Drinking and drug use have been essential parts of nearly all societies.  To understand variations we must understand social context.  This is particularly relevant in the U.S. because of our multicultural society; just defining what is “normal” has been problematic.  While there are likely some biologic elements which factor into addiction, other dimensions are likely more critical.  Finally, the history of most research lies in the fact that what we think is “true” this year often turns out to be “wrong” later because we have over-simplified things.  I expect dopamine and the reward center will be seen as key elements of much more complicated brain biology in the future.

Many critics have argued that the NIDA paradigm individualizes addiction thereby eschewing the social, political, economic and cultural dimensions of the issue.  Do you agree that the paradigm does not sufficiently address said dimensions?

When you look at most human conditions, whether you’re looking at things we would all generally agree are diseases, there’s generally more to it than the biology anyways.  It is an important and relevant part to finding better answers, but it’s only a part.  Look at where we are on Diabetes.  Now we have an epidemic of Diabetes.  Now is this because people’s biology has radically changed?  No, it’s because we’re eating differently and exercising less and so on.

If the NIDA paradigm is now widely accepted by the medical field and outlying research facilities, why is addiction and recovery rhetoric still so heavily steeped in issues of morality and individual responsibility?

On the surface of it, it’s a contradiction.  Many people whether its research or treatment would acknowledge that addiction is a disease and then the next thing they do is bring in morality.  So we have the NIDA paradigm, but what do you do with that information?  How does it help you?  As a practical way of working with people it is helpful as a means of moving beyond criticisms of morality and other personal failings.  But, often, morality is still part of the culture.  Do people in general believe addiction is a disease?

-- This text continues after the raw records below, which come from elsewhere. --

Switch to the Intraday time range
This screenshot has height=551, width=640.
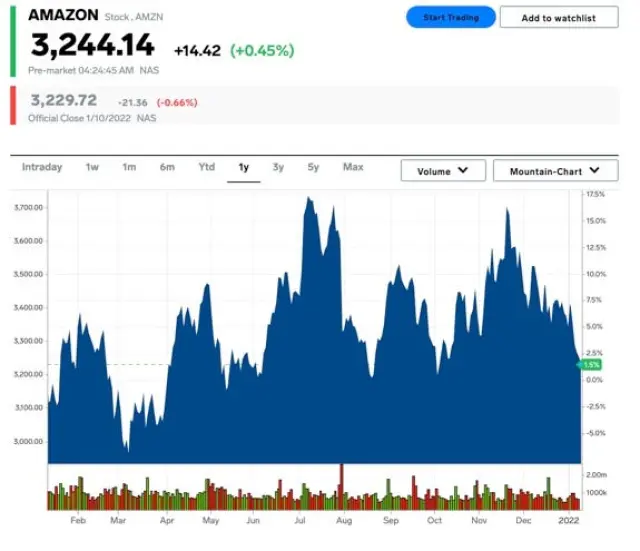tap(42, 167)
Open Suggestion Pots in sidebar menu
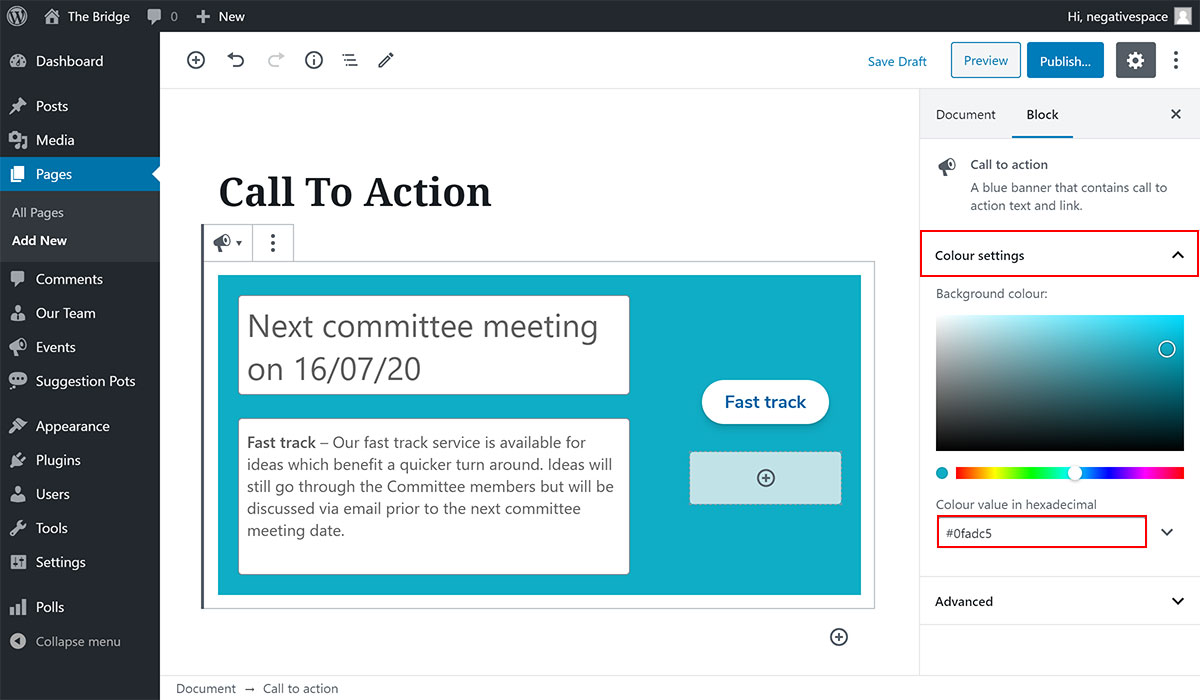The width and height of the screenshot is (1200, 700). pyautogui.click(x=85, y=381)
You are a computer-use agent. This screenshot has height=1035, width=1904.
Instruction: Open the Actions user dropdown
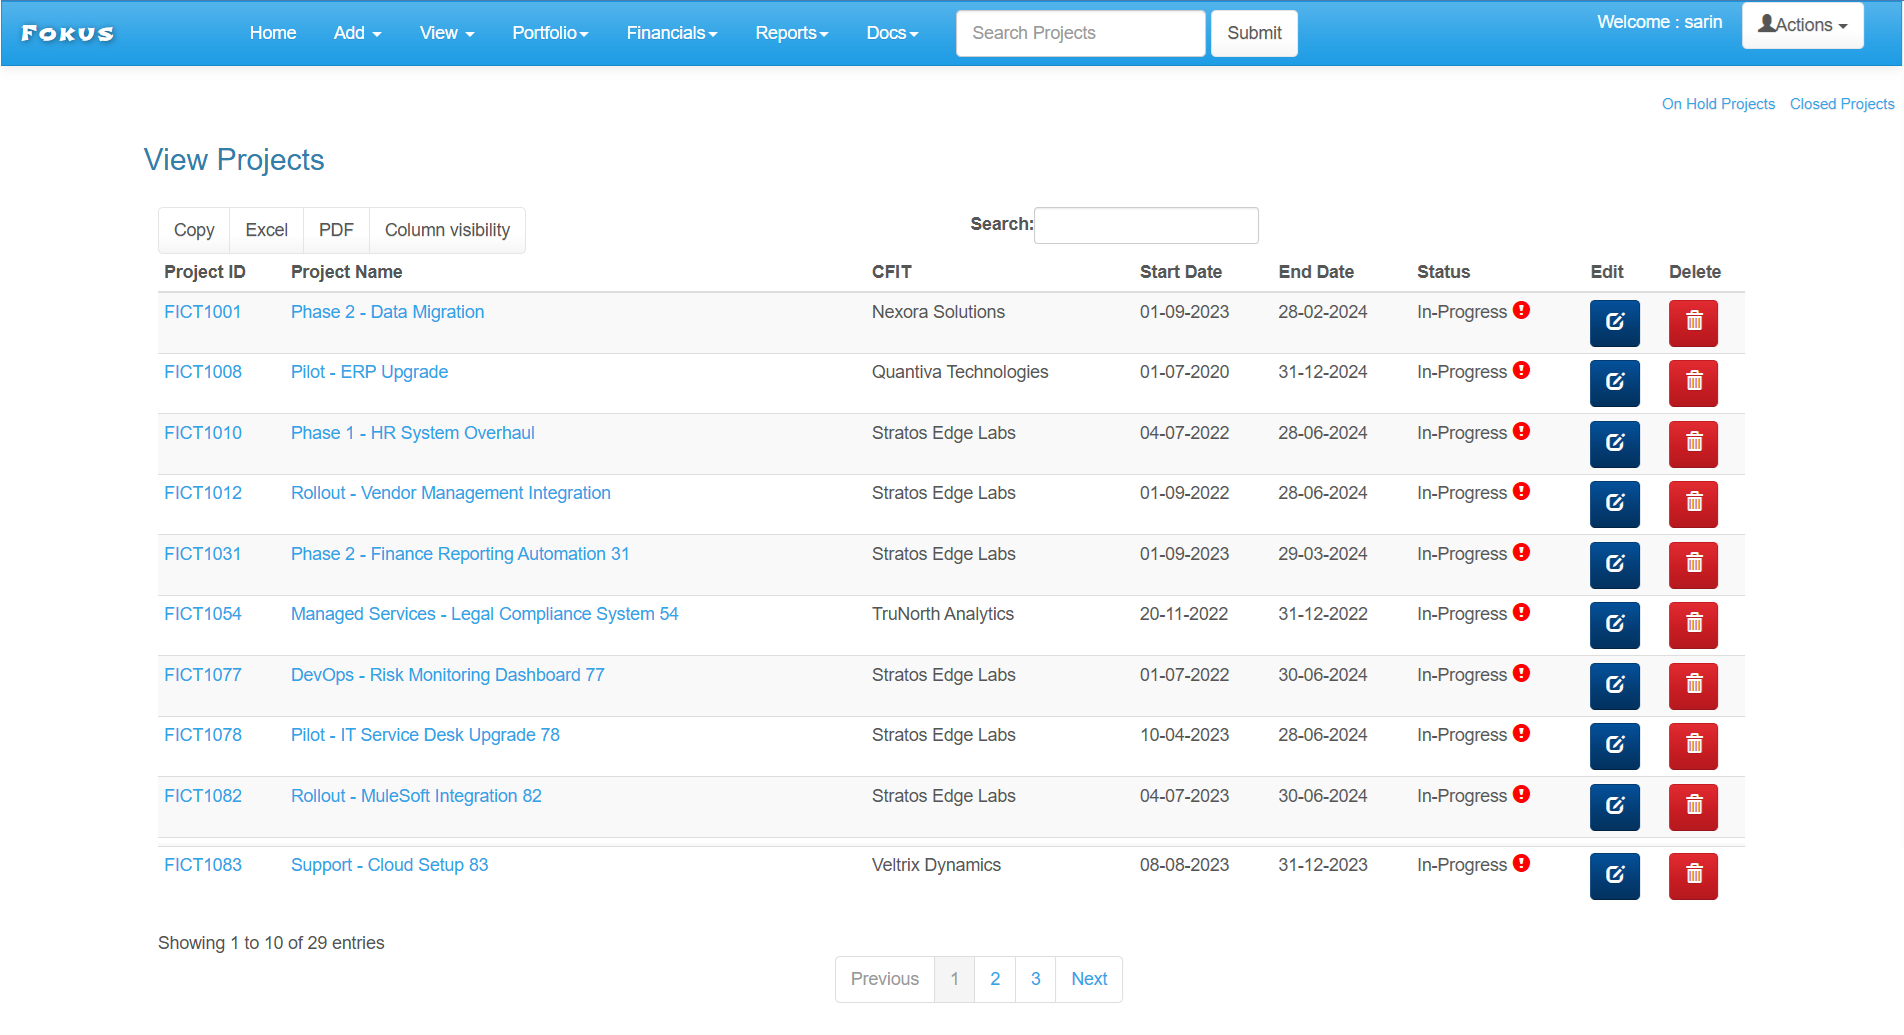point(1802,25)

No.  It is still not as widely accepted as one might think.

Biologic based research studies have not yet provided us with many practical and no powerful clinical tools.  As such, we tend to cling to old approaches.  In addition, the treatment field is still largely staffed by people without training of specific tools that might flow from this approach.  For example, even standard treatments such as appropriate use of antidepressants or opiate replacement therapies are probably underutilized.

On the War on Drugs:

So the issue is—what is the right public health response?  Instead of a simple-minded legal response, what ought to be the right public response certainly does not include locking up the wrong people and making whatever troubles they had even worse.  Unfortunately, what we actually do know rarely guides policy.  A lot of it turns to how do you actually implement policy?  Systems, structures, and people don’t change their minds necessarily based on the facts.  It’s more about, well, how do you sell it?  The public process can’t handle anything that is too complicated.